Après avoir laissé Logan, Yvon et Curdin à l’hôtel, nous avons fait un tour dans le très joli marché et avons bavé un peu devant tous les stands d’alimentation. Des charcuteries alléchantes, des fromages par centaines, des fruits plus colorés les uns que les autres, des légumes énormes et brillants. Et nous pauvres petits pèlerins qui ne pouvions rien acheter car nous n’avons pas de cuisine… Nous nous sommes contentés d’une pêche et sommes repassés à l’hôtel un petit moment.

En marche !

Nous avons décidé de tout de même parcourir le tronçon de huit kilomètres entre Nicorvo et Mortara tout en sachant qu’il ne serait absolument pas intéressant et que nous avions déjà sans doute marché autant. Cela nous embêtait malgré tout d’avoir un nouveau trou de quelques kilomètres dans notre voyage, aussi sommes-nous retournés à la gare pour prendre le train de 34 vers Nicorvo. Et bien le train de 34 ne passe en fait pas toutes les heures et il n’y en avait pas à 12h34… Comme nous ne voulions pas attendre là une heure, nous avons décidé de faire l’étape en sens inverse. La seule crainte que nous avions concernait le balisage, car il est déjà mauvais quand on va vers Rome… Par chance, il n’y avait pas beaucoup de croisements et notre petit guide était suffisamment précis pour que nous sachions où aller.

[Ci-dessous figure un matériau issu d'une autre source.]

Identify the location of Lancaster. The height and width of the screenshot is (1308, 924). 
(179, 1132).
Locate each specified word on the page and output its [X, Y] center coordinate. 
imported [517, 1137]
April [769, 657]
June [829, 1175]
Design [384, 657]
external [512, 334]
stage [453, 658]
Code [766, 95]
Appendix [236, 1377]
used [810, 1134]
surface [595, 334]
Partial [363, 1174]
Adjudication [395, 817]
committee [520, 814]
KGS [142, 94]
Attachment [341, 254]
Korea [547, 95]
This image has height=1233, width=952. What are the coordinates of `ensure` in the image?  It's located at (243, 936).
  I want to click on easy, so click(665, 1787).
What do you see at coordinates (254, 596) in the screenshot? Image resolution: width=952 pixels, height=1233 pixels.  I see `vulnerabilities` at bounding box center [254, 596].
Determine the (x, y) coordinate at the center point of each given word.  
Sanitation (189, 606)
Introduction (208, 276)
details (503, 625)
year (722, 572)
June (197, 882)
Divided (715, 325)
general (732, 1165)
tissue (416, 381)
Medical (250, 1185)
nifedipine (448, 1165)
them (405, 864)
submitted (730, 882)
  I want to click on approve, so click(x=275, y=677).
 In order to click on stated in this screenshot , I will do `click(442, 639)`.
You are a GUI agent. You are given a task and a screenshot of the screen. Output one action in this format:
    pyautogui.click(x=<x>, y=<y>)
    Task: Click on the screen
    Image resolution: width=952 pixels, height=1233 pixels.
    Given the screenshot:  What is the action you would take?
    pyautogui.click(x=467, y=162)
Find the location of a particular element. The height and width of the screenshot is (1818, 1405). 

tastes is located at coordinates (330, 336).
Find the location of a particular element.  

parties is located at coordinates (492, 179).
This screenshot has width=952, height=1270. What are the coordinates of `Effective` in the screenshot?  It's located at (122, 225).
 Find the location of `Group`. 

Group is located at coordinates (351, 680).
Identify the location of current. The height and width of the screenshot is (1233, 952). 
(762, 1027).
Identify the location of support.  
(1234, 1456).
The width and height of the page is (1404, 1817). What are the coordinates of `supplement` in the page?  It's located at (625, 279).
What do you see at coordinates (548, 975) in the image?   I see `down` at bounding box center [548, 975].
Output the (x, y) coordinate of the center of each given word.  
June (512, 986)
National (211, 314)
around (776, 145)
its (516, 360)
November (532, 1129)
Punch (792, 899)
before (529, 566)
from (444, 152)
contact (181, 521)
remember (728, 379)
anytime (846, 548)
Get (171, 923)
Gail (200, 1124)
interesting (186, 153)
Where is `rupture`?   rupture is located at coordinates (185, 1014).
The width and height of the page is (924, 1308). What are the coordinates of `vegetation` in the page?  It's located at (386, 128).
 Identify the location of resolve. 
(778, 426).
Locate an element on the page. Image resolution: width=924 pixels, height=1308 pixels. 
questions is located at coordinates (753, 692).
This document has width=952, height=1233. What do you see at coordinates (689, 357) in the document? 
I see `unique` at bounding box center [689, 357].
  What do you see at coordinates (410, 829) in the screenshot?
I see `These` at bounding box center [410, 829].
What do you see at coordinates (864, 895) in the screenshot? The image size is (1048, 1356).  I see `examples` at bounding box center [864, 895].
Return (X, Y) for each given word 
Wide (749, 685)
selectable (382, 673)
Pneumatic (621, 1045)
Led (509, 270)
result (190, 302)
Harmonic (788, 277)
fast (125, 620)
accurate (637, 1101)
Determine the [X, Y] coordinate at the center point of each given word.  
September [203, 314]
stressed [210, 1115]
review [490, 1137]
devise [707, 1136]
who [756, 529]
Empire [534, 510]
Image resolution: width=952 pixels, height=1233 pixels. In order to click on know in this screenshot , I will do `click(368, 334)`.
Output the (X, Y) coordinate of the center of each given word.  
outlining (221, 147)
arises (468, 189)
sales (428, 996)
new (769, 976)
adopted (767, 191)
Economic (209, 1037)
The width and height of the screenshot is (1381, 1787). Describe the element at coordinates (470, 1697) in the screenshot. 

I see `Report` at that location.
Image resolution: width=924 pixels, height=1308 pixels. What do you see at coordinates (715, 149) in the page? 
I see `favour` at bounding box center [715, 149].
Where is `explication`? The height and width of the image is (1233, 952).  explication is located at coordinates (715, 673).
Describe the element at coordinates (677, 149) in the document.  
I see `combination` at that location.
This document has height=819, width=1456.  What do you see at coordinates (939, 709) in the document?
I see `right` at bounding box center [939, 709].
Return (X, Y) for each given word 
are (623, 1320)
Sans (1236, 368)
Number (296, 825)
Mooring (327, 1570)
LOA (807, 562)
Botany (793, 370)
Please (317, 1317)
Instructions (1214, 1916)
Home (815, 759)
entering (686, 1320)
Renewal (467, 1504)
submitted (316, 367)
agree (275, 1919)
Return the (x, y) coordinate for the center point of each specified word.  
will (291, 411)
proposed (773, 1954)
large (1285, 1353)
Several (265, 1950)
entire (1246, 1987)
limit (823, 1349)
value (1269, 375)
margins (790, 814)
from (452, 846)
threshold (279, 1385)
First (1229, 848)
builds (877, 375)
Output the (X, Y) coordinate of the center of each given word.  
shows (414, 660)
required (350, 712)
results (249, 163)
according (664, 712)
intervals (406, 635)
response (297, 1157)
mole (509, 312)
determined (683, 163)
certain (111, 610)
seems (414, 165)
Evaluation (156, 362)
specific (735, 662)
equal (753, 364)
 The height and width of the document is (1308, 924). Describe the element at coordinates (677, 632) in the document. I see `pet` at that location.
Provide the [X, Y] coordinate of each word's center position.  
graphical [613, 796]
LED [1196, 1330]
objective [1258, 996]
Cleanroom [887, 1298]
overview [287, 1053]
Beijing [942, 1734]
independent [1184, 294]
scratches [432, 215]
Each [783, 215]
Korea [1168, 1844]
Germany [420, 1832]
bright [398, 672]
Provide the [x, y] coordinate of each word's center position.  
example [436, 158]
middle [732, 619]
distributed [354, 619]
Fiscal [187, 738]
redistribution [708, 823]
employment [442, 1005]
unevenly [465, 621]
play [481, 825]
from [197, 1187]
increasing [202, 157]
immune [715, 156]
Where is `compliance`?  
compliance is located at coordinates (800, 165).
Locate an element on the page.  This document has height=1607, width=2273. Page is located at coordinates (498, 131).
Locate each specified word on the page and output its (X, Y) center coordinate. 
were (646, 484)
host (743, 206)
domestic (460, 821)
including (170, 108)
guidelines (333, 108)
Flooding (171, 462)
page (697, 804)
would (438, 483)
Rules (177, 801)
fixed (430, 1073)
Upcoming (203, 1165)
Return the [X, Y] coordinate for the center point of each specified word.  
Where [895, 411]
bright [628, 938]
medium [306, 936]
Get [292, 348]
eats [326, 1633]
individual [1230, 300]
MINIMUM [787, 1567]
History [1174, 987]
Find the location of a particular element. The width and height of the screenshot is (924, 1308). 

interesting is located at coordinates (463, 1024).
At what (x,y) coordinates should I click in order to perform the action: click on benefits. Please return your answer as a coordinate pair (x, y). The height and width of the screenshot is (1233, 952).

L’étape s’est effectivement révélée des plus inintéressantes. Nous avons d’abord marché dans des champs de maïs, puis de riz. Le ciel était chargé de nuages, la lumière n’était pas bonne, l’air était lourd et humide. Mais bon, en moins de deux heures nous étions arrivés et cela nous a fait du bien de faire une si petite étape en sandales et sans les sacs. Nous avons même fait la connaissance de Harry, un Américain d’à peu près notre âge qui est parti de Villeneuve. Nous devrions le revoir demain entre Mortara et Tromello.

A Nicorvo, nous avons réalisé que le train allait comme ce matin nous passer juste sous le nez. Pascal préférait ralentir pour avoir moins à attendre tandis que je souhaitais accélérer et miser sur un retard. Nous avons choisi mon option et avons pressé le pas. A 14h20, nous étions encore très loin de la gare et nous n’aurions pas eu le temps de sprinter en voyant arriver le train. Après plusieurs minutes, aucun train ne passait et nous sommes arrivés à la conclusion qu’il n’y avait sûrement pas de correspondance à cette heure. Et puis, quand nous étions presque arrivés, nous avons vu les barrières se baisser pour stopper les voitures et nous avons trottiné un peu. Le train entrait en gare, Pascal a vite eu le temps de vérifier sur les horaires qu’il allait à Mortara et nous sommes montés. Il avait huit minutes de retard. Vive l’Italie !

Nous avons fait quelques courses l’après-midi, avons mangé une glace puis nous sommes reposés à l’hôtel. Logan semble aller déjà mieux et nous espérons qu’elle sera complètement retapée d’ici à lundi.